The mistake here is that Carpenter is simply reminding us of better movies. For all of its energy, Ghosts of Mars is a hopelessly cheesy movie. This is a sort of pulp western played out on the red backdrop of Mars, and all of it is corny, even for a science-fiction movie. The dialogue is stilted and everyone speaks in cliches. While some may not have a problem with this, I found the story to be too vague and all over the place. "Ghosts" leave a mine, possess humans, and make them look like Marilyn Manson? How does that work. The leader of the murderous mob, dubbed "Big Daddy Mars" (played by Richard Cetrone), doesn't necessarily look like a super-killer. Instead, he looks as if he wandered out of a Nine Inch Nails concert circa 1994. Thus, he's more silly than scary. The movie never explains why the "ghosts" make elaborate art out of scissors. I wanted to learn more about that.

The overall feel of Ghosts of Mars is reminiscent of Carpenter's Escape from L.A. -- it's full of action scenes and eccentric characters, but it's rarely interesting. The movie isn't unwatchable, and Carpenter deserves kudos for the way in which he shoots the action scenes and his decision to have some heavy metal heroes create the soundtrack. The problem is that, visual style aside (no one shoots night-time like Carpenter), this doesn't feel like a Carpenter film. Instead, it feels like any run-of-the-mill sci-fi/actioner which one would catch on late-night cable. (Carpenter has chosen to use an editing style involving multiple dissolves which is just annoying.) Ghosts of Mars won't haunt you. In fact, you may not remember it the next day.

Ghosts of Mars reminds me of a song by the band Hum on Blu-ray Disc courtesy of Sony Pictures Home Entertainment. The film has been letterboxed at 2.35:1 and the Disc contains an AVC 1080p HD transfer which runs at an average of 30 Mbps. The image is very sharp and clear, showing only the slightest hint of grain and no defects from the source material. The image's clarity has lent it an impressive amount of depth, which is only aided by Carpenter's shooting style. This element alone puts this transfer up and over the quality of the DVD. The colors are good, and although the film takes place entirely at night, the image is never too dark. The Disc offer a Dolby TrueHD 5.1 audio track which runs at 48 kHz and an average of 2.0 Mbps. The track provides clear dialogue and sound effects. This track really brings a lot to the film, as it has a very muscular sound. The stereo effects are quite good and are very effective when the team is investigating the town. Likewise, the surround effects really come into play during the mob scenes. Subwoofer is solid and drives home the explosions. The rocking soundtrack receives excellent reproduction here.

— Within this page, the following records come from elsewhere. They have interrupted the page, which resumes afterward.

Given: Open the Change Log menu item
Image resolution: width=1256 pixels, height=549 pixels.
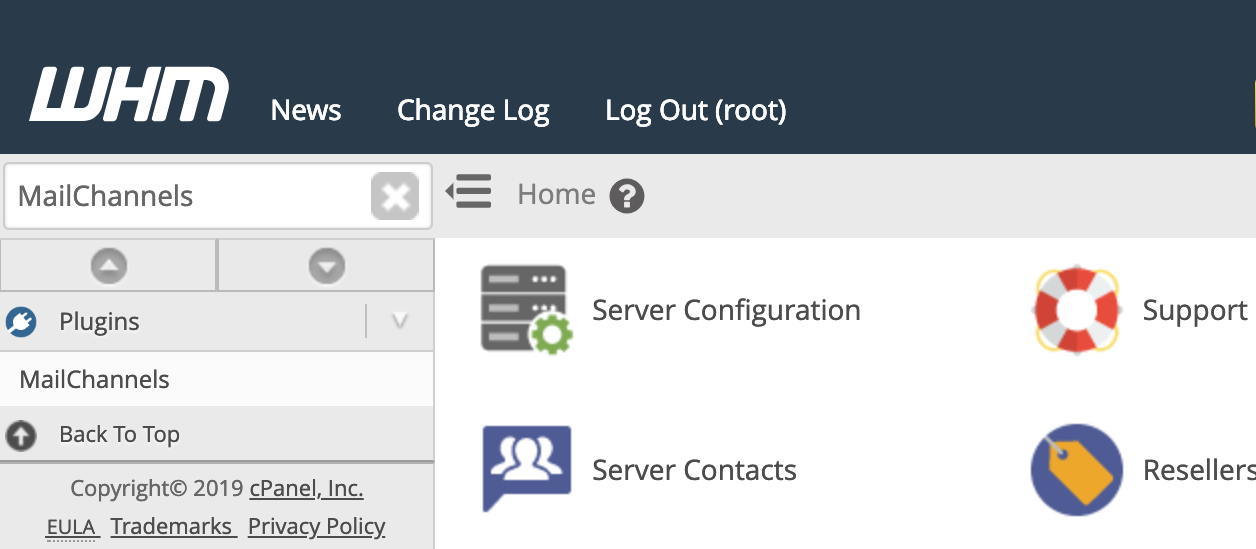Looking at the screenshot, I should 473,110.
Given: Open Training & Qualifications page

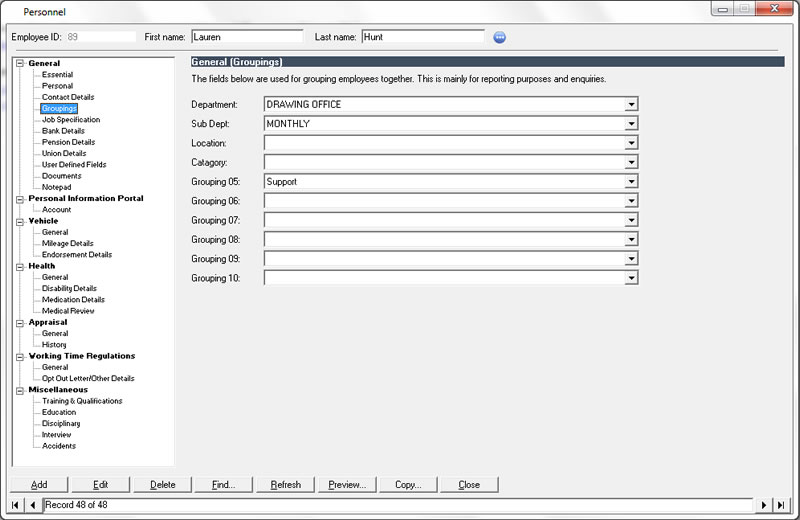Looking at the screenshot, I should (82, 401).
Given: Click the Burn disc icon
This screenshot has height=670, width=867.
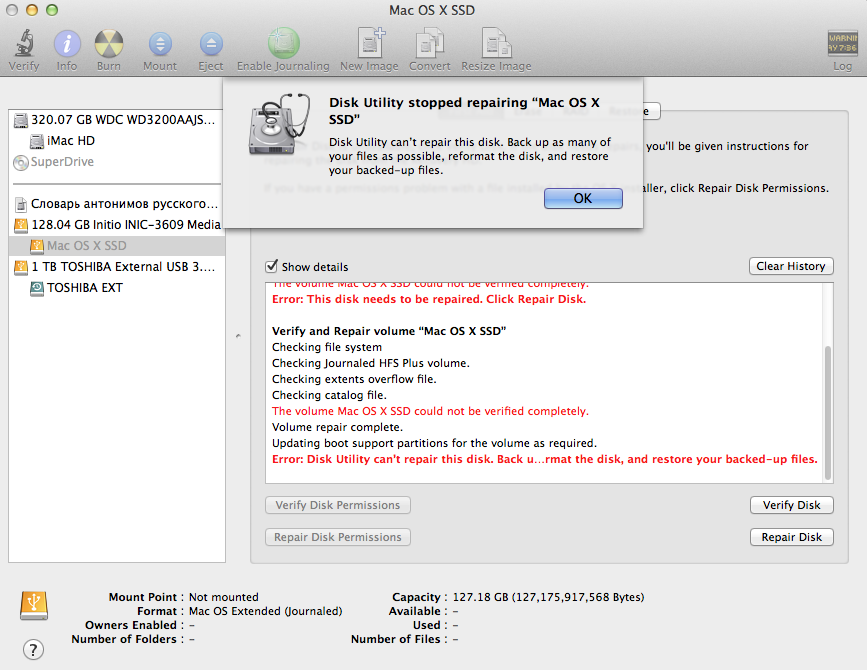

The Ghosts of Mars Blu-ray Disc contains a few extras. WE begin with an AUDIO COMMENTARY from Director John Carpenter and Natasha Henstridge.  "Video Diary: Red Desert Nights" (17 minutes) is, as stated in the title, as on-set account of the film's production, documented on video. This is one of those "fly on the wall" documentaries, as there's no narrative here, simply a series of shots showing how different scenes were done. There are some comments from cast and crew, but no official interviews. "Specail Effects (SFX) Deconstruction" (7 minutes) shows how SFX shots go from storyboards to the finished shot. "Scoring Ghosts of Mars" (6 minutes) shows Carpenter, Steve Vai, Buckethead, and members of Anthrax laying down tracks for the film.